Congress approved a two-day funding extension on Friday to avert a government shutdown and buy more time for the negotiations. It sets up an extremely small margin of error for lawmakers, given they're also attempting to pass a $1.4 trillion spending package to fund federal agencies into next year.
Congressional leaders want to combine both, meaning lawmakers in both chambers could have only hours to review broad tax-and-spending legislation surpassing $2 trillion before government funding runs dry at midnight.
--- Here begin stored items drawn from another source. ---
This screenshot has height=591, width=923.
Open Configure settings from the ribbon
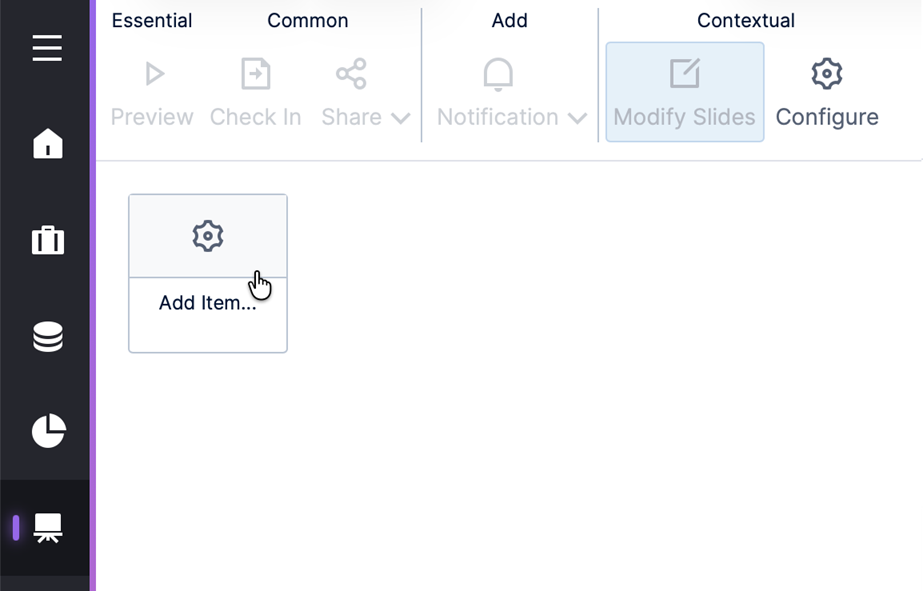(827, 92)
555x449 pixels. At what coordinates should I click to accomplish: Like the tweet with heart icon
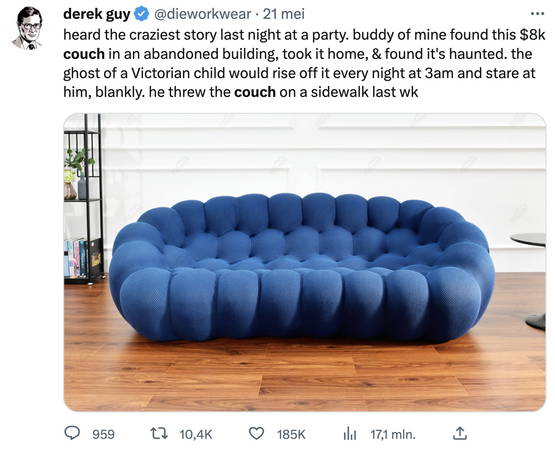click(257, 433)
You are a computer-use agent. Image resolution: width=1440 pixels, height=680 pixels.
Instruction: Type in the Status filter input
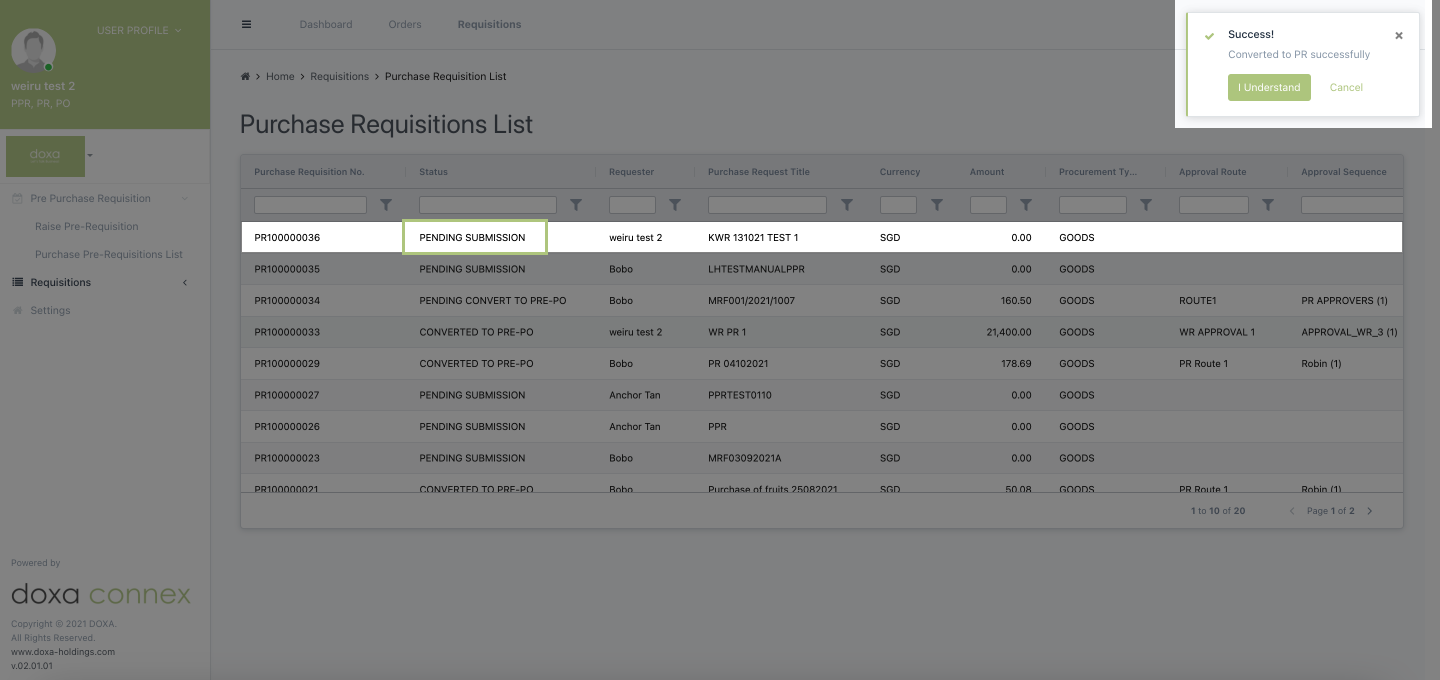tap(488, 205)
Congress could also approve a stopgap spending bill to extend funding for a short period of time.
The prospects of a weekend deal increased after Republicans and Democrats removed a major hurdle to a broad agreement and compromised on the Federal Reserve's lending authority late Saturday.
Senate Minority Leader Chuck Schumer tweeted on Sunday that "resolving this issue successfully now allows us to move onto passing aid for Americans, extend unemployment insurance, deliver survival checks, and more."
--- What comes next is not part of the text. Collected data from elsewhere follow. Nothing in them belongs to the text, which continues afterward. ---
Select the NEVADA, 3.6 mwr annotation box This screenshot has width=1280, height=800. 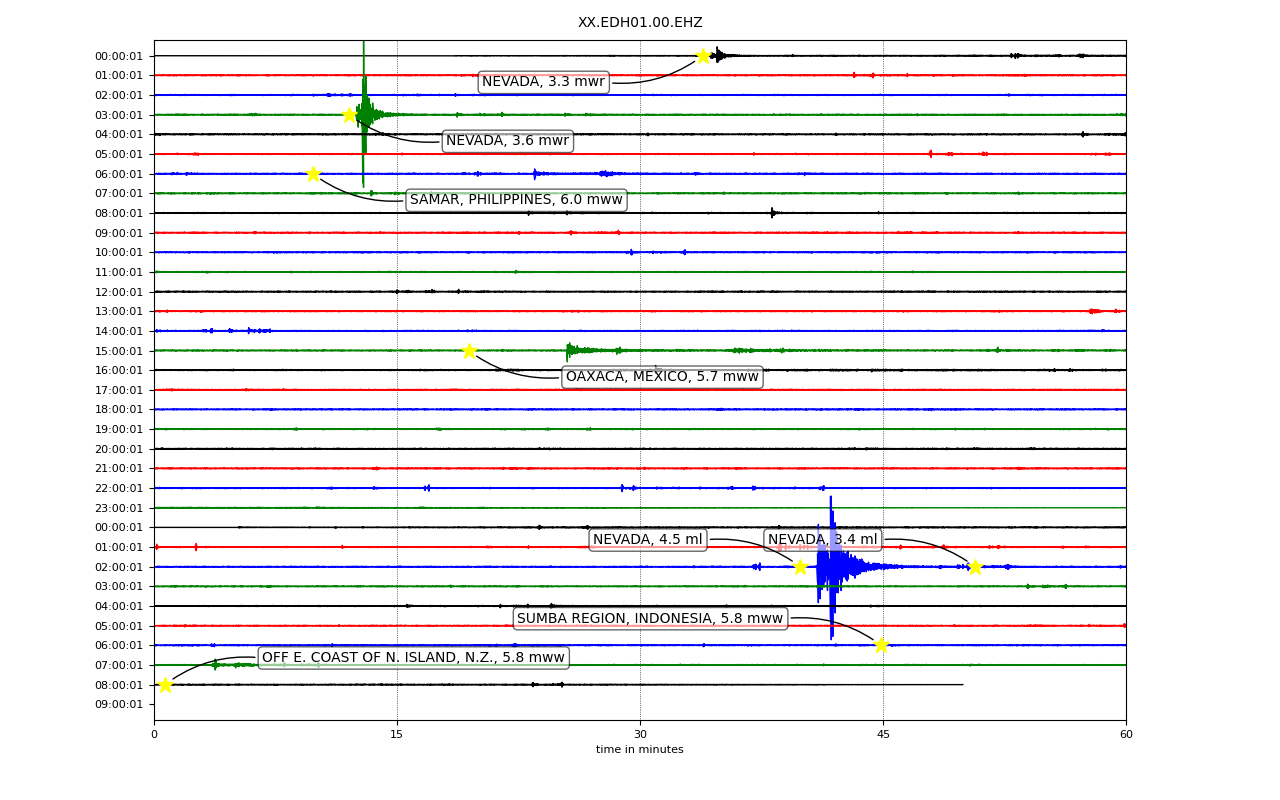[x=507, y=141]
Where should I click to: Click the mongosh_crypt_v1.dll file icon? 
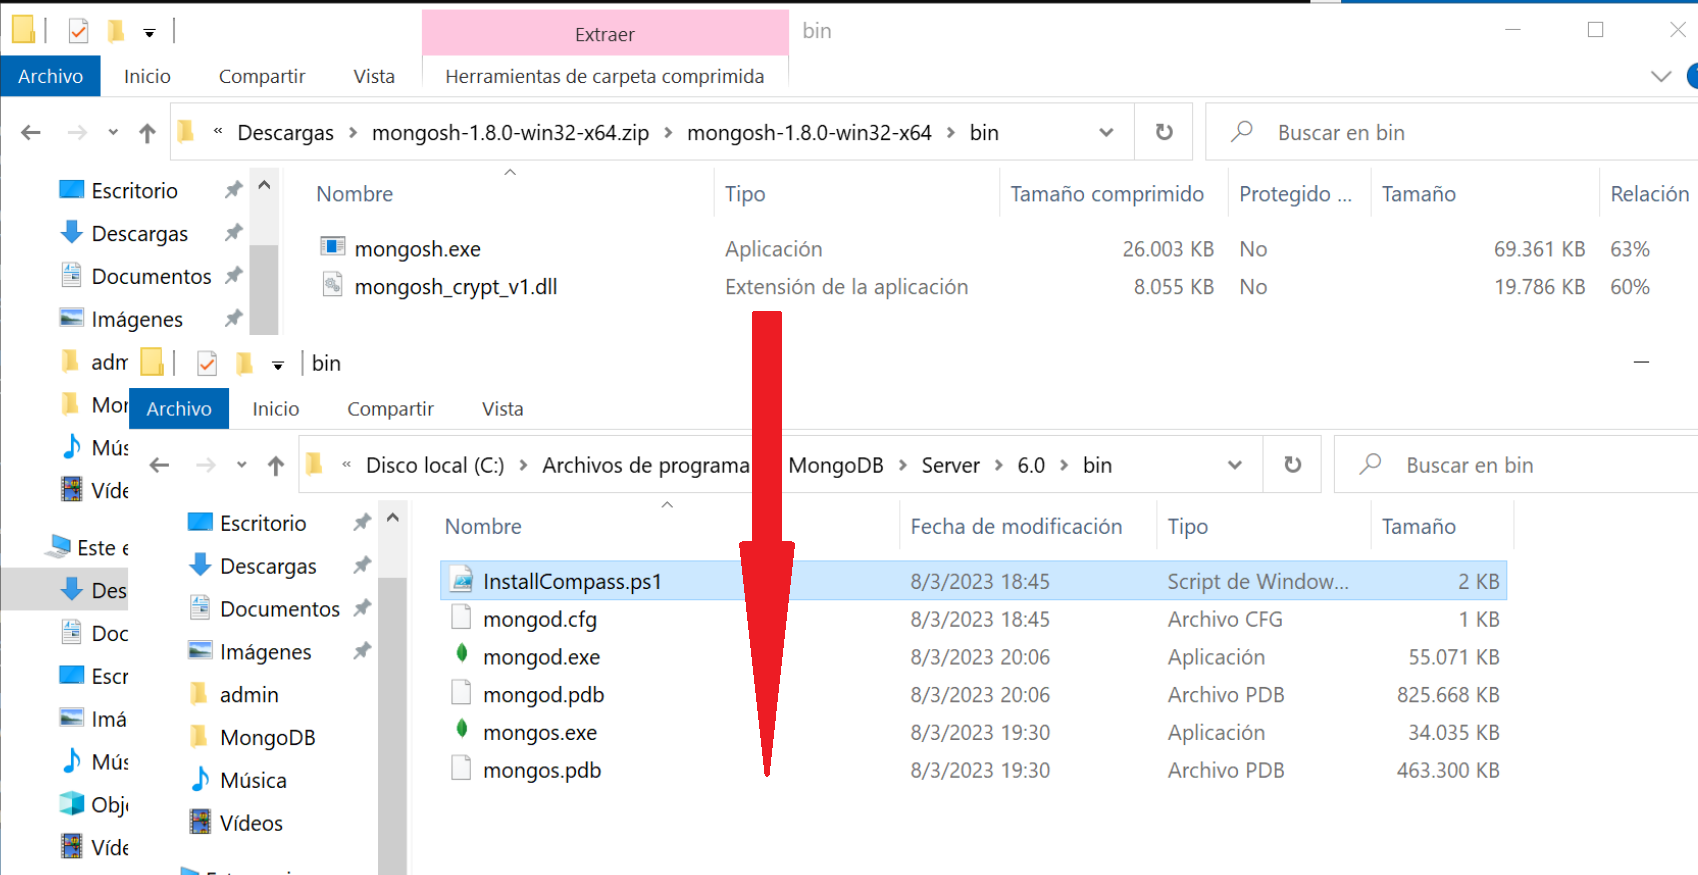click(x=333, y=286)
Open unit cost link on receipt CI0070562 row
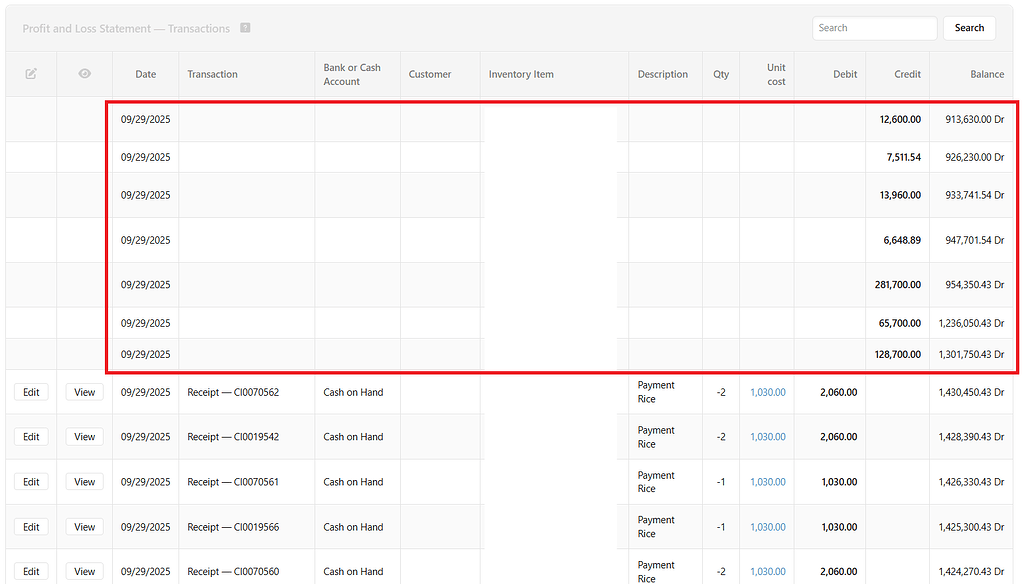This screenshot has height=584, width=1024. (767, 392)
However, The Washington Post reported that several issues remained outstanding, such as an eviction moratorium.
The $900 billion rescue package is expected to include $300 federal unemployment benefits through early spring, $600 stimulus checks for Americans, and small business aid. But no legislative text has been unveiled so far. And there's been no announcement of a stimulus deal, which has slipped away from both parties since the summer.
Sen. Patrick Toomey, Republican of Pennsylvania, made a late push to include the measure in the final relief legislation. He sought to end several emergency lending programs which expire December 31, their current end date under an economic aid package passed in March. The central bank initiated them to assist states and municipalities as well as mid-sized businesses.
Toomey, the incoming chair of the Senate Banking Committee, also wanted to restrain the Fed's ability to start up similar rescue programs in future downturns. It caused a fierce clash between Republicans and Democrats on Capitol Hill in the past few days, which threatened to push negotiations well into next week.
Republicans argued the programs had served their purpose, but Democrats assailed the move as one designed to restrict the incoming Biden administration's toolkit for the economy. The compromise would end the emergency lending programs, but initiating similar ones would require approval from Congress.
Toomey told reporters on Sunday he would support the final relief agreement. President Donald Trump made a last-minute demand to include larger stimulus checks on Saturday evening, but it was unclear whether that would scramble the timeline for passage. Negotiators are laboring to keep the overall price tag of the relief legislation under $1 trillion.